Myopia causes blurry distant vision, but hyperopia causes blurry near vision. Either refractive error has the potential for uncomfortable symptoms, which we’ll review in this article.
If you experience blurred vision at any distance, visit your eye doctor for an eye examination to ensure you receive vision correction as soon as possible so it doesn’t significantly affect your life.
How the Eyes Work
Every part of your eye works together so you can see clearly.
Light enters the eye through the transparent dome called the cornea. The cornea helps bend the light through the pupil. The coloured part of your eye, the iris, controls how much of this light gets in.
The light then goes through another clear part called the lens. The lens and cornea work together to focus the light just right onto the back of your eye, where there’s a special layer of light-sensitive cells called the retina.
The retina changes the light into electrical signals, which travel through the optic nerve to your brain. And finally, your brain turns these signals into the pictures you see. If any part of your eye changes how light is reflected onto the retina, you may not see clearly.
What Is Hyperopia?
Those with hyperopia, also known as farsightedness, can see distant objects clearly, but nearby objects are out of focus. It occurs when the eye is too short or the cornea is too flat, which causes light to reflect behind the retina instead of on it.
Hyperopia is a common condition that many people have to some degree, but it’s not always noticeable. This is why comprehensive eye examinations are important. An optometrist can diagnose hyperopia and recommend vision correction like glasses or contacts to prevent the uncomfortable symptoms accompanying the refractive error and blurry vision.
Symptoms of Hyperopia
Trouble focusing on nearby objects is one of the primary symptoms of farsightedness. But other symptoms may include:
- Blurred or fatigued vision at night
- Trouble reading closeup
- Double vision when reading
- Needing to squint while reading
- Dull pain or aching in your eyes
- Eye strain
Children may not be able to describe these symptoms. They may simply seem uninterested in reading or rub their eyes a lot.

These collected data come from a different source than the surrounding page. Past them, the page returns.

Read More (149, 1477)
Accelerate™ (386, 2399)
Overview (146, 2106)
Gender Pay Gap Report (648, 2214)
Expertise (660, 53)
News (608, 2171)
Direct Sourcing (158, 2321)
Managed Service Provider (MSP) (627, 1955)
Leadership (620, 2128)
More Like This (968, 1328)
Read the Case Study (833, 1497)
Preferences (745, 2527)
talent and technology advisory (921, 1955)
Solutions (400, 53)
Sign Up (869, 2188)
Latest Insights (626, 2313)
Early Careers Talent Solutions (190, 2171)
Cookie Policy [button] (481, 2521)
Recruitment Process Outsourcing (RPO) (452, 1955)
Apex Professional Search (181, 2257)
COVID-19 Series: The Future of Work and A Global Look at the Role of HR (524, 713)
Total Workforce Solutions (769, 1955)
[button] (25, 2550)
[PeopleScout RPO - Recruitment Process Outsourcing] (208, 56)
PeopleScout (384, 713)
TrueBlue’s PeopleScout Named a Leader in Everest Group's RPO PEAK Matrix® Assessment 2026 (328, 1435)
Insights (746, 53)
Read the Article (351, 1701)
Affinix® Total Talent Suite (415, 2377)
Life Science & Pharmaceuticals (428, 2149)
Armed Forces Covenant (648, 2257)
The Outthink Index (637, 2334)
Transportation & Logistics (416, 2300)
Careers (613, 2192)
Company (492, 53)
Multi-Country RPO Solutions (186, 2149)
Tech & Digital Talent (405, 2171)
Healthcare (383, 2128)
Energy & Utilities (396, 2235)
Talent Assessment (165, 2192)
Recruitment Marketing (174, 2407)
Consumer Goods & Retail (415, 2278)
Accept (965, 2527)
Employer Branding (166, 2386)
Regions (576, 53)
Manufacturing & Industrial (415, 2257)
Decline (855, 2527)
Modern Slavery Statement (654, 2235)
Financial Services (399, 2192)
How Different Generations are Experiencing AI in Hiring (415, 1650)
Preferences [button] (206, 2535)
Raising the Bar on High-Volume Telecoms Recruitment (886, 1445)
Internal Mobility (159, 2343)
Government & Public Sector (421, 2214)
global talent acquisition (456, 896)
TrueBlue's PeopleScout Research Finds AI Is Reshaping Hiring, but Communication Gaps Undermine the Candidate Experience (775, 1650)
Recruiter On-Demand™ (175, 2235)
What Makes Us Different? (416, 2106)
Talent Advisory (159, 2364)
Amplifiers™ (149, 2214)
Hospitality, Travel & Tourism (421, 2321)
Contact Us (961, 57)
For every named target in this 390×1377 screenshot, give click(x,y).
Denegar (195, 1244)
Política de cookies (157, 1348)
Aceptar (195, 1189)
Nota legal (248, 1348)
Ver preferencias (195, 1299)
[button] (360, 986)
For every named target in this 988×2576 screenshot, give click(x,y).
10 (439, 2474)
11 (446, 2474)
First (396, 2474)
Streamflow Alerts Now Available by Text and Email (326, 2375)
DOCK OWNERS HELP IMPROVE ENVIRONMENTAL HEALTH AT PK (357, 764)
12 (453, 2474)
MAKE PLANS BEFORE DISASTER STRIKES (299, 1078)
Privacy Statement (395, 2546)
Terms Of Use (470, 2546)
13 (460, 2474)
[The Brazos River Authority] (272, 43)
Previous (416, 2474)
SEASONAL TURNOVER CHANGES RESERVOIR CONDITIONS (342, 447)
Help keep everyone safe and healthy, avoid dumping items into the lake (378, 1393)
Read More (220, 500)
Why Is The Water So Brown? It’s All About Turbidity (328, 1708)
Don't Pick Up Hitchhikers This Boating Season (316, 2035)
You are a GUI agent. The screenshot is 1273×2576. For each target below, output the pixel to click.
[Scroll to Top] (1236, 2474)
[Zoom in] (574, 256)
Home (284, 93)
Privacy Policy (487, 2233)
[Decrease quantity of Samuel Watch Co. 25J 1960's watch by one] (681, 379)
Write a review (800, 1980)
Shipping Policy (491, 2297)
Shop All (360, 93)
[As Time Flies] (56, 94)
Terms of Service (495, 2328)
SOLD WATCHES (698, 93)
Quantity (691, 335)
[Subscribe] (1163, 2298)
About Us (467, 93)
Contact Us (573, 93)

There isn’t a one-size-fits-all answer for correcting hyperopia. If you have minor hyperopia, your eyes may compensate enough for adequate vision. But you may benefit from reading or computer glasses if you experience the above symptoms. And your eye doctor may recommend full-time glasses or contact lens wear if the refractive error is severe enough.
What Is Myopia?
Myopia is commonly known as nearsightedness. It occurs when the eye grows too long or the cornea is too steep, causing light to land in front of the retina instead of on it.
Myopia is very common and currently affects approximately 30% of the population, with those statistics expected to rise to 50% by 2050.
Myopia commonly occurs during childhood, typically starting between 6 and 7 years old. Although experts are still unsure of the exact cause, most agree that it’s a mixture of genetics and environmental factors.
Symptoms of Myopia
Blurry distant vision is the most common symptom of nearsightedness. But other symptoms may include:
- Eye strain
- Eye fatigue when doing things that require looking at a distance
Like hyperopia, children may be unable to vocalize if they have issues seeing. Instead, they may:
- Have poor grades in school
- Have a short attention span, which can be misdiagnosed as ADHD
- Hold objects close to see or read
There is no cure for myopia, but some research shows that myopia control can slow or stop its progression. Managing myopia is essential while the eyes are still growing because those with nearsightedness have an increased risk of myopic macular degeneration, retinal detachment, cataracts, and glaucoma.
There is no cure for myopia or hyperopia, but laser surgery offers a more permanent correction than glasses or contacts. Only some people are candidates, though. Most available procedures require the patient to be at least 18 once vision stabilizes.
Talk to Your Eye Doctor About Your Eye Health
The Canadian Optometrists Association recommends that most people have an eye exam every 1 to 2 years. But your optometrist may recommend more frequent exams based on your particular situation.